## WHAT NEEDS TO BE DONE
Rewrite the material from the start up to and including the line with "pos(107,736)", swapping "heading" for "title" and leaving everything else the same.

## Dataset items

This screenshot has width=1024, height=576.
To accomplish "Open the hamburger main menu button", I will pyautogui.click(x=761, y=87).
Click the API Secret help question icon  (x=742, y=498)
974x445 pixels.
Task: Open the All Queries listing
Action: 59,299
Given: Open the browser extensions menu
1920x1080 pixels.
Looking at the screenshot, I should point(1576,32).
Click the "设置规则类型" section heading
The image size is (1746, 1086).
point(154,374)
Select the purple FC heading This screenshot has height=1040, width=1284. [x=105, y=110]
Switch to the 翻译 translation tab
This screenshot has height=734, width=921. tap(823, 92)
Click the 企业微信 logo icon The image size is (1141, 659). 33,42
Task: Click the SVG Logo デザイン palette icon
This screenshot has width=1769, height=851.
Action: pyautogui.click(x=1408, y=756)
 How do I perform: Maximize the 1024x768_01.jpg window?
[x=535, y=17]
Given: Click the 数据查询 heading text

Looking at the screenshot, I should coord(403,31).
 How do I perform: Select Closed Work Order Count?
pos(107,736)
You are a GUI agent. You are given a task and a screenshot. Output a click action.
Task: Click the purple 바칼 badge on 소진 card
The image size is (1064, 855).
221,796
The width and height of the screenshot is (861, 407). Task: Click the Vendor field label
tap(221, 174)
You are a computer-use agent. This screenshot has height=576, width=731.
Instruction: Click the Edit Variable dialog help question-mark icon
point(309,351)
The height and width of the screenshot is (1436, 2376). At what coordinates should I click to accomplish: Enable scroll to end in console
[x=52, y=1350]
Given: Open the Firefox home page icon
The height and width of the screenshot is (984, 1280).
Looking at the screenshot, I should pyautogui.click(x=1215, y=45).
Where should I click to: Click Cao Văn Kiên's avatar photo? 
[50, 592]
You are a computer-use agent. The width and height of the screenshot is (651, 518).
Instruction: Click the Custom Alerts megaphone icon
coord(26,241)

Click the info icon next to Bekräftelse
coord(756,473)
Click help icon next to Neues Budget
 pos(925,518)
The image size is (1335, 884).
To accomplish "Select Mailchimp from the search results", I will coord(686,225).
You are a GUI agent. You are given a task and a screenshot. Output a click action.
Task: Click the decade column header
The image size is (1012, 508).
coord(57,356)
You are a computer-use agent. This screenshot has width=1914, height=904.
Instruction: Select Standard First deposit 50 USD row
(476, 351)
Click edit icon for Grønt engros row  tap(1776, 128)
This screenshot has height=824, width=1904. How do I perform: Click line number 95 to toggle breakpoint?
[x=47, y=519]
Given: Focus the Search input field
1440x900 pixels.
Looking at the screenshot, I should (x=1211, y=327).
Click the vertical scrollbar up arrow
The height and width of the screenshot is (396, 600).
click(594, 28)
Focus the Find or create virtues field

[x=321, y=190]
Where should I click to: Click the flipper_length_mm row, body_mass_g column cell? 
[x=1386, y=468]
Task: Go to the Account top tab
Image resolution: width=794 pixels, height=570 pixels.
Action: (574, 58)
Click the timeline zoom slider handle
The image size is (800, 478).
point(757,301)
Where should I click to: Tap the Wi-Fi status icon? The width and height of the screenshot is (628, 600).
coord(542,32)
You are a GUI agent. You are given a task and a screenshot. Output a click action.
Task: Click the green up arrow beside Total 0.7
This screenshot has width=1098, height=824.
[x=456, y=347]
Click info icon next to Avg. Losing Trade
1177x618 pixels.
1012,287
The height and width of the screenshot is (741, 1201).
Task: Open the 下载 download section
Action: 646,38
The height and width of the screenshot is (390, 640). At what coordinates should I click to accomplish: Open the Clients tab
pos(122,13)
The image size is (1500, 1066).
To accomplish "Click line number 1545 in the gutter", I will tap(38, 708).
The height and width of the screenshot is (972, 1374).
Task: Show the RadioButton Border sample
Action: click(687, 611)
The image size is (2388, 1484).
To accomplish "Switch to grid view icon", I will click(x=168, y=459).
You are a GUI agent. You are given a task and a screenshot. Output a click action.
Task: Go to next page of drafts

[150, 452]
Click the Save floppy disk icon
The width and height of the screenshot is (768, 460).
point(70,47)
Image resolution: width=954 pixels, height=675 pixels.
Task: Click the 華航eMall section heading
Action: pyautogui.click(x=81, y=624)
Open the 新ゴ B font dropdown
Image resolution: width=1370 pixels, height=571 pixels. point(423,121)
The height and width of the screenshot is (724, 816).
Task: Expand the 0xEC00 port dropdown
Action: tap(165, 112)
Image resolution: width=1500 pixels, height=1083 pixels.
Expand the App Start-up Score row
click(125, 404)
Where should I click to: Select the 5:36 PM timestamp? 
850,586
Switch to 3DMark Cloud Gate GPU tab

## ANSWER TO THE EXERCISE
This screenshot has width=1024, height=576.
To accomplish "Open the hamburger main menu button", I will pyautogui.click(x=761, y=87).
Click the API Secret help question icon  (x=742, y=498)
974x445 pixels.
Task: Open the All Queries listing
Action: 59,299
Given: Open the browser extensions menu
1920x1080 pixels.
Looking at the screenshot, I should point(1576,32).
Click the "设置规则类型" section title
The image size is (1746, 1086).
point(154,374)
Select the purple FC title This screenshot has height=1040, width=1284. [x=105, y=110]
Switch to the 翻译 translation tab
This screenshot has height=734, width=921. tap(823, 92)
Click the 企业微信 logo icon The image size is (1141, 659). 33,42
Task: Click the SVG Logo デザイン palette icon
This screenshot has width=1769, height=851.
Action: pyautogui.click(x=1408, y=756)
 How do I perform: Maximize the 1024x768_01.jpg window?
[x=535, y=17]
Given: Click the 数据查询 title text

Looking at the screenshot, I should coord(403,31).
 How do I perform: Select Closed Work Order Count?
pos(107,736)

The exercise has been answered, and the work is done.